Wednesday 19th of September 2012

Wow, they are giving you hard time about not immediately being able to furnish school supplies at the drop of a hat? And the ladies were gossiping about families on work grounds? Bold in a very stupid way, and completely unprofessional! Clearly these women are grown up, spoiled brats! Ugh. That kind of thing makes me furious! (You should have seen me feud with a snooty woman at the airport who was making snarky comments to the single mom with two children in front of her. I have no shame when it comes to schooling the general public on manners!!)

Heather @ SugarDish(Me)

Friday 21st of September 2012

I LOVE that you spoke up and said something! I always say something and I get a bad rap for it lol. I have been so unimpressed with the staff at this school as a whole, except the administration has been pleasant at every turn.
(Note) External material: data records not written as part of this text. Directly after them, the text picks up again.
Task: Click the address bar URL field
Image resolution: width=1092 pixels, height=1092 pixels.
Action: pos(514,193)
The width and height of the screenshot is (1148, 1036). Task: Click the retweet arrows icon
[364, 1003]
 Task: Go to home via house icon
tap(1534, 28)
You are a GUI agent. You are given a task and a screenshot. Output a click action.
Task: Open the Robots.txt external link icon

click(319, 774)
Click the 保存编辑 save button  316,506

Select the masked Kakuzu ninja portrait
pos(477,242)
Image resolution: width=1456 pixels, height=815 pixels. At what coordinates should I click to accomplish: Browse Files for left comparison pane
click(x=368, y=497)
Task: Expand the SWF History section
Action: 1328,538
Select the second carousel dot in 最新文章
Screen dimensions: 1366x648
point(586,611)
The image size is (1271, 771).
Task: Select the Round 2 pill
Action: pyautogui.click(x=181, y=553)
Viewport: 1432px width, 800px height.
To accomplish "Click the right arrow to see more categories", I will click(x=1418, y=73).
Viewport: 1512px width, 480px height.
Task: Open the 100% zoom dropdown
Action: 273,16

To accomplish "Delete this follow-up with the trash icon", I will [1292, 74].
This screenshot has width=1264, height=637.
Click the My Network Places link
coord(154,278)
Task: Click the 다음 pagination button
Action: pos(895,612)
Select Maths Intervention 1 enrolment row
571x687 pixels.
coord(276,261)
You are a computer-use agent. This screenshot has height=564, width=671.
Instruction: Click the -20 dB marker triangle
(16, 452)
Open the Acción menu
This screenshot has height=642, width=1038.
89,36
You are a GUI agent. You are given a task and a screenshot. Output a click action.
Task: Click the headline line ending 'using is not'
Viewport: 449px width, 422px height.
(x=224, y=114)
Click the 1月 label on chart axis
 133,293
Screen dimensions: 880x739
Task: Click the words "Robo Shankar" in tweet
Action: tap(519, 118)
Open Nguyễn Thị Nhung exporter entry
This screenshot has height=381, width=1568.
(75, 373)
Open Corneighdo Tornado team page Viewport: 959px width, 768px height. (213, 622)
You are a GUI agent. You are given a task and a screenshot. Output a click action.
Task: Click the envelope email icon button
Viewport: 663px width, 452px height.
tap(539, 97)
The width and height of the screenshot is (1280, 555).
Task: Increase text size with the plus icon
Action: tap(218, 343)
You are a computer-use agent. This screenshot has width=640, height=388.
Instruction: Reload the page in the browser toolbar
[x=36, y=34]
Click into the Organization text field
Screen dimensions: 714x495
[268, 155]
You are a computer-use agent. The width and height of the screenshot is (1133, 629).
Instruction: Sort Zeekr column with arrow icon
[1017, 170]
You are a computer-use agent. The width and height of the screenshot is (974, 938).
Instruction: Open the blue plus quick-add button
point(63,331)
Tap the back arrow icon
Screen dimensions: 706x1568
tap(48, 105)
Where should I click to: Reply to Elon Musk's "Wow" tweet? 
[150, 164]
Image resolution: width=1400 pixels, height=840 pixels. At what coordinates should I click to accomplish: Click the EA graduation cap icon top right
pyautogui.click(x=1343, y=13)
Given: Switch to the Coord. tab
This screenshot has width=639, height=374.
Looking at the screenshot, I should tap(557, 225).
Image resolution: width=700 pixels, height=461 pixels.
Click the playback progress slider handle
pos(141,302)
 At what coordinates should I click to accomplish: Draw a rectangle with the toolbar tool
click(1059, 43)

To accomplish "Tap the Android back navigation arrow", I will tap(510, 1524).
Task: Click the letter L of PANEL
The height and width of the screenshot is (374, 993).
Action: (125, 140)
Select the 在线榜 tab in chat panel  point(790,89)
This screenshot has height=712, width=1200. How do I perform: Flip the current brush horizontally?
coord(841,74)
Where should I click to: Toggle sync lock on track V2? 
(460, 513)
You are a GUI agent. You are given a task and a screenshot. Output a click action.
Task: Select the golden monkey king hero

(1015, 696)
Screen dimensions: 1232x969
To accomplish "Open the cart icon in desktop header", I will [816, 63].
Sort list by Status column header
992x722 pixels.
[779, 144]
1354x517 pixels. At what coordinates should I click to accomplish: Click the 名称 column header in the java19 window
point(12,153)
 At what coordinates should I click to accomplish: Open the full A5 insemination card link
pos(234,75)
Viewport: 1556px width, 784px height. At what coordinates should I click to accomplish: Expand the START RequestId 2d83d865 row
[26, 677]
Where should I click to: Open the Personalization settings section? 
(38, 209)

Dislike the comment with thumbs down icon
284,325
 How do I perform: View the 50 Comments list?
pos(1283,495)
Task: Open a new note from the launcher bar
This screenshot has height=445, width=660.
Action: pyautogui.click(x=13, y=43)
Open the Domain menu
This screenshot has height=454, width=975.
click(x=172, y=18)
The teachers are unsympathetic and rude. I'm also dealing with a language arts teacher that thinks "alot" is a word. Then she had the class put the Table of Contents in the back of the book they made. Whaaaaaaat the hell.

Ameena

Monday 17th of September 2012

Being a 7th grader must be hard. Being the mom of a 7th grader who hates 7th grade? Even harder. I'm so sorry the teachers are so unhelpful! I'm glad that your son has such an awesome mom who listens, sympathizes, and then makes amazing desserts. Andrew is one lucky kid.

Heather @ SugarDish(Me)

Tuesday 18th of September 2012

This middle school mess has been hard on me because I loved all of his teachers in elementary school. I had good relationships with the staff and that makes it nine zillion times easier to stay involved and WANT to help out in the classroom. Every single person I've dealt with at the middle school (with the exception of the principal) has been off-putting, snarky and unimpressive. Last week Andrew's Language Arts teacher had him put the table of contents in the BACK of the notebook for class. So what do I do? Correct the teacher and make life that much harder for my kid? Soooo frustrating. Andrew and I have just taken to cracking jokes about it, and at least I know that when MY kid graduates, he will go on to college with the undrstanding that the INDEX goes in the back of the book. Not the table of contents.